SOURCE:
- DVD cover
- Based on: Ghost Cat by Beverly Butler
- Screenplay by: Larry Ketron; Heather Conkie;
- Story by: Larry Ketron
- Directed by: Don McBrearty
- Starring: Evan Monk; Jacob Kerl; Michael Ontkean; Elliot Page; Lori Hallier; Shirley Knight; Shawn Roberts; Mark Rendall; Tom Barnett; Nigel Bennett;
- Music by: Robert Carli
- Country of origin: Canada
- Original language: English

Production
- Producers: Orly Adelson; Christina Jennings; Jan Peter Meyboom;
- Cinematography: David Perrault
- Editor: Ralph Brunjes
- Running time: 92 minutes
- Production companies: Cellar Door Productions; Whizbang Films;

Original release
- Release: October 26, 2003

= Ghost Cat =

2003 Canadian television film

Ghost Cat (also known as Mrs. Ashboro's Cat and The Cat That Came Back) is a 2003 Canadian supernatural drama television film starring Elliot Page and Nigel Bennett. It was directed by Don McBrearty and written by Larry Ketron. The film is based on the novel by Beverly Butler. The film is rated PG for "mild thematic elements and some peril".

SUPPLIED INFORMATION:
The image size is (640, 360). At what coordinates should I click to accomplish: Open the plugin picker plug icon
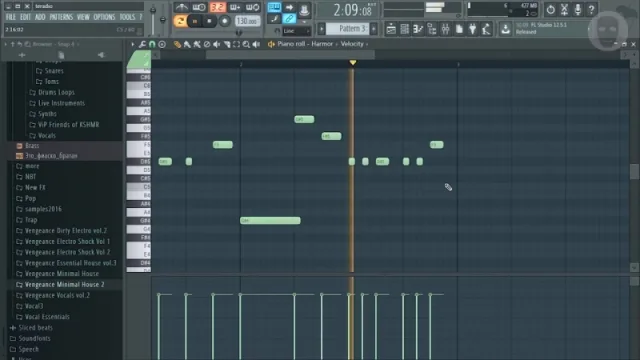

EXERCISE SET:
1. How long does the Ghost Cat film run, according to the text about it?
2. Continue the Ghost Cat film text from its final sentence.
The material has nothing to do with the text about the film Ghost Cat.

ANSWERS:
1. 92 minutes

2.
== Plot ==
A widower (Ontkean) and his teen daughter (Page) move into a house that was once owned by the friendly Mrs. Ashboro and her pet cat, Margaret. Strange things begin happening, and it soon becomes clear that the ghost of Mrs. Ashboro's cat Margaret, who died on the same day as its owner, is haunting the house.

== Reception ==
At the time of its airing, critic Gail Pennington wrote, "Ghost Cat is no Mystic River, but it's sweet and suitable for the whole family."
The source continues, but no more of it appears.